Já cobrei. Eu cobro de qualquer órgão. Se eu botei o dinheiro lá e demora, eu cobro. Eu cobro, sim.
Mas o senhor cobrou especificamente o Rafael?
Logo no início, quando ele assumiu, quando ele ainda estava verde. Mas o recurso chegou, o prefeito tá pedindo a obra, aí a gente cobrava. O prefeito está pedindo a obra. Aí a gente cobrava. Cobrava praticamente.
Viatura da Polícia Federal durante operação
Overclean
A investigação teve início para apurar desvios em um contrato do Dnocs, mas expandiu seu foco após quebras de sigilo telemático e gravações ambientais que mostraram a atuação de um grupo de empresas em contratos milionários firmados com o governo federal e com administrações estaduais e municipais.
São investigados os crimes de organização criminosa, lavagem de dinheiro, corrupção e fraude licitatória.
A terceira e mais recente fase da operação foi deflagrada no início de abril, com o objetivo de apurar supostos crimes de obstrução de Justiça. Ela foi a primeira depois de o caso subir para o STF, após citações ao deputado Elmar Nascimento (União Brasil-BA).
Enquanto nas primeiras fases os investigadores focaram em como as fraudes ocorreram no direcionamento dos contratos nas cidades e nos órgãos federais, a última investida da Overclean começou a apontar para os tentáculos do grupo no executivo federal, partidos políticos e operadores financeiros.
Os investigadores se valeram nessa fase de conversas apreendidas nos celulares nas duas primeiras fases, dados enviados pelo Conselho de Controle de Atividades Financeiras (Coaf), depoimentos e interceptações telefônicas.
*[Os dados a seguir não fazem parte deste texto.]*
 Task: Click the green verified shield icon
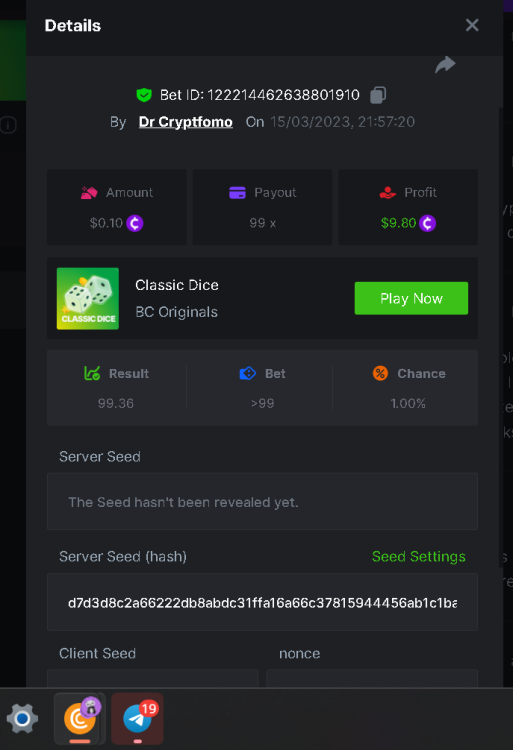[144, 95]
Foram alvos, mais uma vez, integrantes da família Parente, um lobista do esquema e o empresário José Marcos Moura, conhecido como Rei do Lixo na Bahia. Marcos Moura é apontado como o braço político do grupo pela PF.
Uma das novidades da 3ª fase é o surgimento de Gabriel Mascarenhas Sobral, apontado como lobista do grupo a atuar em dois ministérios do governo federal.